══ Source passage ══
Of course, as with all political programs, the costs are always borne by others, never by those who institute and profit from them!

Such is the character of cannibalism.

The cannibalistic nature of the established order manifests itself in so many other ways: churches and schools that do not inspire, but squelch curiosity and punish children for the spontaneity that fires the human spirit.

In a year in which one of the most popular films lionizes the American Sniper, the quantum change in how human life is valued is rather evident.

When snipers and drone operators, who kill on behalf of the state and from great distances, are treated as “heroes,” the life-destroying character of our erstwhile civilization is no longer in question.

Plato provided a politically-structured model for human society that has long been embraced by Western culture.

His pyramidal design envisioned, at the highest level, the men of gold, whose wisdom would make them ideal rulers; at the next level were the men of silver, who were the soldiers and other enforcers of the legislation established by the rulers; at the bottom level were the men of brass or iron, i.e., the farmers, laborers, artisans, and other producers of the goods and services that would allow the society to sustain itself.

For my purposes, I would transpose Plato’s characterization of a political hierarchy into these levels: the ruling cannibals, who will be the principal beneficiaries of the coercive transfer of energy and other resources from others; the vultures, (the soldiers, police, bureaucrats, judges, and other functionaries of the state) whose function is to forcefully harvest the zombies (the productive people) of their energies, wealth, other resources, and obedience to state authority.

Members of the zombie class must, of course, be conditioned in the virtue and necessity of accepting their subservient role of producing the wealth that others will consume!

Within the vulture class will also be found members of academia and other teachers, the mainstream media, writers, and others who will provide the conditioning.

Plato’s own words reveal just how irrelevant his 2,400 year-old ideas are to modern society.

He declared: “A state comes into existence because no individual is self-sufficing; we all have many needs.”

The industrial revolution made evident to intelligent minds that free markets, not the supposed wisdom of philosopher-kings, was the most effective system in which “individuals” with their “many needs” can each pursue their respective interests and, in such a pluralistic process, generate an abundance of material wealth that elitist rulers will always be incapable of matching.

Twentieth-century experiences with centrally-planned economies revealed to intelligent minds – with the same certainty as the proposition of 8 being the square root of 64 – that the liberty, spontaneity, and respect for private property that are implicit in marketplace systems, is the most effective means of fostering human well-being.

The study of physics informs us of the fundamental truth that actions have consequences.

Those who fail to understand the causal connections that allow men and women to produce the values – be they material, spiritual, aesthetic, or otherwise – upon which civilized society depends, hold mankind hostage to their ignorance.

Franz Oppenheimer’s distinction between the “economic means” and the “political means” of acquiring wealth, has particular meaning here.

The economic means is premised on the production and voluntary exchange of resources through which people endeavor to maximize their respective self-interest-driven well-being.
═══
● **Problems**:
**A.** In the essay excerpt, who were the men of silver in Plato's design?
**B.** Retype the essay excerpt word for word from "Such is the" to "by Western culture.".
══ Dataset excerpts ══
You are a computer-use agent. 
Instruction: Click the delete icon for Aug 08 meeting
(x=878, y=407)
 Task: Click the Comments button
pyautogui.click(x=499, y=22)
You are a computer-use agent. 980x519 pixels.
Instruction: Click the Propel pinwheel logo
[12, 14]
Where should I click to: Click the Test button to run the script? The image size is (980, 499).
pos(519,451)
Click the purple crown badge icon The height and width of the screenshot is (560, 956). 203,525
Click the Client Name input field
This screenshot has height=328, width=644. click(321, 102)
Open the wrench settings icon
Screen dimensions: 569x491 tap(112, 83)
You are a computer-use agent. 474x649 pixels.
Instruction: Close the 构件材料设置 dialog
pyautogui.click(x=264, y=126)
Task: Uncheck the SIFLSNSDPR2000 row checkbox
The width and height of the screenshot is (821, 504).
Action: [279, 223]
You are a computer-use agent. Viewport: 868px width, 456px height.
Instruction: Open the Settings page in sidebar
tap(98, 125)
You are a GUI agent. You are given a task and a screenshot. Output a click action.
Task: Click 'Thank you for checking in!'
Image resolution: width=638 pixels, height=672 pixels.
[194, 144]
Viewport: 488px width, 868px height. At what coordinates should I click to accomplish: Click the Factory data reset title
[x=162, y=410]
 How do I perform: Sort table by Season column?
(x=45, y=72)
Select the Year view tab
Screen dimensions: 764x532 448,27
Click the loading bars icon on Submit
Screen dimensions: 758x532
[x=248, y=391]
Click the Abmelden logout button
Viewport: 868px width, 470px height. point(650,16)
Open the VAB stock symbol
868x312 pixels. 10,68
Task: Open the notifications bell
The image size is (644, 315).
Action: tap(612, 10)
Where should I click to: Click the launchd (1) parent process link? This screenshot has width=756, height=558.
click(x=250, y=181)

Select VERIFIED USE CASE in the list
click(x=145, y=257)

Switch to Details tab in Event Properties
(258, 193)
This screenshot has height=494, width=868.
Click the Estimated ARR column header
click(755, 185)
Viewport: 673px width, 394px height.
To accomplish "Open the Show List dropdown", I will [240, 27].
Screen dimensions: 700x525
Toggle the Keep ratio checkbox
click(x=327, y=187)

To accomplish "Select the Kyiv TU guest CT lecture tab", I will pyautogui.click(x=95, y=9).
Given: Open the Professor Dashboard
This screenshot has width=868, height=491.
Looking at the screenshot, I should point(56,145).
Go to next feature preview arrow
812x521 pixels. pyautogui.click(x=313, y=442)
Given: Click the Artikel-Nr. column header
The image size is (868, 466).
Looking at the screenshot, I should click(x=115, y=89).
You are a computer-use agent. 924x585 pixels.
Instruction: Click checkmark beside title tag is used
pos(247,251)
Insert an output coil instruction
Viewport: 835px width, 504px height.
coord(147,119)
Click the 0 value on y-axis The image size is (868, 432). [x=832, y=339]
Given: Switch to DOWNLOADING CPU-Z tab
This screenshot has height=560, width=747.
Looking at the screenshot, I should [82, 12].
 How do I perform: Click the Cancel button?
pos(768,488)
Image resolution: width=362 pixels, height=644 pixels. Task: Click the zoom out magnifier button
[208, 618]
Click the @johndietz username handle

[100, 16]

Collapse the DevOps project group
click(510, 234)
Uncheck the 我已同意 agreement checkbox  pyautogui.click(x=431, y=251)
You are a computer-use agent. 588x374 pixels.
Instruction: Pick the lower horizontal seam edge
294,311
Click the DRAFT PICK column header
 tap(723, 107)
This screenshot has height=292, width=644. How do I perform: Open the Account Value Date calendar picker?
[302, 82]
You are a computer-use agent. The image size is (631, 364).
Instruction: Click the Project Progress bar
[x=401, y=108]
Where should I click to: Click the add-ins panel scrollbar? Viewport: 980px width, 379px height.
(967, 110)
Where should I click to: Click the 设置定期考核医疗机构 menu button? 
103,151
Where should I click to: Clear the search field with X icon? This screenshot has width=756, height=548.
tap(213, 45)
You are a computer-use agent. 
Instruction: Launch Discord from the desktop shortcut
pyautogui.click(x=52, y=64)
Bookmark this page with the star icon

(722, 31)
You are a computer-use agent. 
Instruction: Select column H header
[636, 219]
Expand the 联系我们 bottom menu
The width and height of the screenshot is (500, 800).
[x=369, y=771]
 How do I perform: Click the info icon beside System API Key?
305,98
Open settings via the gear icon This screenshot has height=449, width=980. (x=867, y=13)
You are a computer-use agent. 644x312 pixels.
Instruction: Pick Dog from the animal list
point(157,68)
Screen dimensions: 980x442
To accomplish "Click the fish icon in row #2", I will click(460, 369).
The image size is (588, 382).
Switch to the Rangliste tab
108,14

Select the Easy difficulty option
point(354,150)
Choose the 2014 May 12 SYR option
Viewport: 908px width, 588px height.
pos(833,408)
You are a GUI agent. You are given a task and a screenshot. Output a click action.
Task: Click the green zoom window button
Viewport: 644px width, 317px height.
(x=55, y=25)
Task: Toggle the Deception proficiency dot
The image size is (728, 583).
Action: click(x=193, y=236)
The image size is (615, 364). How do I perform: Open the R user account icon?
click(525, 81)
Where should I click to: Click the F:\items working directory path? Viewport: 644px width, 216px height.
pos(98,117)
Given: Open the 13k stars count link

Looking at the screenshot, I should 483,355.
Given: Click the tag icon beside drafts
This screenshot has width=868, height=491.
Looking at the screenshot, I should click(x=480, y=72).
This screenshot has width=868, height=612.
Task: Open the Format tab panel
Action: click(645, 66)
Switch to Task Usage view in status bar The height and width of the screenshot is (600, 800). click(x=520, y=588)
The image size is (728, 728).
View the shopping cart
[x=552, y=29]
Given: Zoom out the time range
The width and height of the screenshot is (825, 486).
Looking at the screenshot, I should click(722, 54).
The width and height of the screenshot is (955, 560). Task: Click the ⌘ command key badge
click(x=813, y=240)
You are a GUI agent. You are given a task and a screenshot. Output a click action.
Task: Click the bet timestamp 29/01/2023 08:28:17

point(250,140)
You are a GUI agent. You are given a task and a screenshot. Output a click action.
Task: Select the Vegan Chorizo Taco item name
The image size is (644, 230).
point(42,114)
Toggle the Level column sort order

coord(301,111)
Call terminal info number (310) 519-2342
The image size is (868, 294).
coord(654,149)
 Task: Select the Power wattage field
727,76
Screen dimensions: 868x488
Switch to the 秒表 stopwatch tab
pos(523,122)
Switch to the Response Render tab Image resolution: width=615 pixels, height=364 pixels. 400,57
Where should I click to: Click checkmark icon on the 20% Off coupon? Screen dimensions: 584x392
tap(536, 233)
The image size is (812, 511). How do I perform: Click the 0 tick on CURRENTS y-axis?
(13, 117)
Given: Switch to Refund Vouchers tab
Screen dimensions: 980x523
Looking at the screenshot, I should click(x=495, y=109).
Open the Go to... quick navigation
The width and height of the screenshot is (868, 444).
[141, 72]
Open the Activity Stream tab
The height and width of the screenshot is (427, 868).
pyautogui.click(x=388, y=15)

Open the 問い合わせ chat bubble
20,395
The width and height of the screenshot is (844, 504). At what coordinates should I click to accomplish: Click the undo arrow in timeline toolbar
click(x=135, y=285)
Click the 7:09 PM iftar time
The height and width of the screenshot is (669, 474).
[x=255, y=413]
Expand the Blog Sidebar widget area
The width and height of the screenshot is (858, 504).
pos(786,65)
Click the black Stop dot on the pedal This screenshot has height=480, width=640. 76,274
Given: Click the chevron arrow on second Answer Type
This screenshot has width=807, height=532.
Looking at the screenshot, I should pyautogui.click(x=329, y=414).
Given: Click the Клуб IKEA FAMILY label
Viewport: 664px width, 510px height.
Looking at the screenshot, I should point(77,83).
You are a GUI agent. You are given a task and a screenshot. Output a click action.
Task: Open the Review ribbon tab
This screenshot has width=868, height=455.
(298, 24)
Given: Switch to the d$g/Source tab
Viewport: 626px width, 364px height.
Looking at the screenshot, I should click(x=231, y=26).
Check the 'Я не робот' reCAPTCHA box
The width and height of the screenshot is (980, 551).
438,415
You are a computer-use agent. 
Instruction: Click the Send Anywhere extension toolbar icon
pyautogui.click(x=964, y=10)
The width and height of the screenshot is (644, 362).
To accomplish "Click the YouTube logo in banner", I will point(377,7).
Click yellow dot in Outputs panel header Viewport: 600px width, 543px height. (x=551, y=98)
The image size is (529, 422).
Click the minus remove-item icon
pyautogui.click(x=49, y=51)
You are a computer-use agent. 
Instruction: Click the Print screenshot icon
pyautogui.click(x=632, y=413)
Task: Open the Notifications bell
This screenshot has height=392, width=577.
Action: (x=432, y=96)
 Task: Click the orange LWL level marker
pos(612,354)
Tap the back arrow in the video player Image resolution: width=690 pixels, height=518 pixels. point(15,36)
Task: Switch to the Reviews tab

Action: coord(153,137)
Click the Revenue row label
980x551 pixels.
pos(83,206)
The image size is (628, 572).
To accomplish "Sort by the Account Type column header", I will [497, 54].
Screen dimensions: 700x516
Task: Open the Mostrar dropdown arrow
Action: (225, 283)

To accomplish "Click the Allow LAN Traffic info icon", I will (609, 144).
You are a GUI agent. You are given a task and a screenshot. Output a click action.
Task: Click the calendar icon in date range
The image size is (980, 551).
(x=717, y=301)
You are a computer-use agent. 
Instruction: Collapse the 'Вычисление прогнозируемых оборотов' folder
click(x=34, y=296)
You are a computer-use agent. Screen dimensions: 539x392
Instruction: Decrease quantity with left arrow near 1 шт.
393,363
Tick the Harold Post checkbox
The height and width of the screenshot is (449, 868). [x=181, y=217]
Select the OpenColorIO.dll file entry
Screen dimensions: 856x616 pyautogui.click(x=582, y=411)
═══
● **Full solutions**:
**A.** The soldiers and other enforcers of the legislation established by the rulers.

**B.**
Such is the character of cannibalism.

The cannibalistic nature of the established order manifests itself in so many other ways: churches and schools that do not inspire, but squelch curiosity and punish children for the spontaneity that fires the human spirit.

In a year in which one of the most popular films lionizes the American Sniper, the quantum change in how human life is valued is rather evident.

When snipers and drone operators, who kill on behalf of the state and from great distances, are treated as “heroes,” the life-destroying character of our erstwhile civilization is no longer in question.

Plato provided a politically-structured model for human society that has long been embraced by Western culture.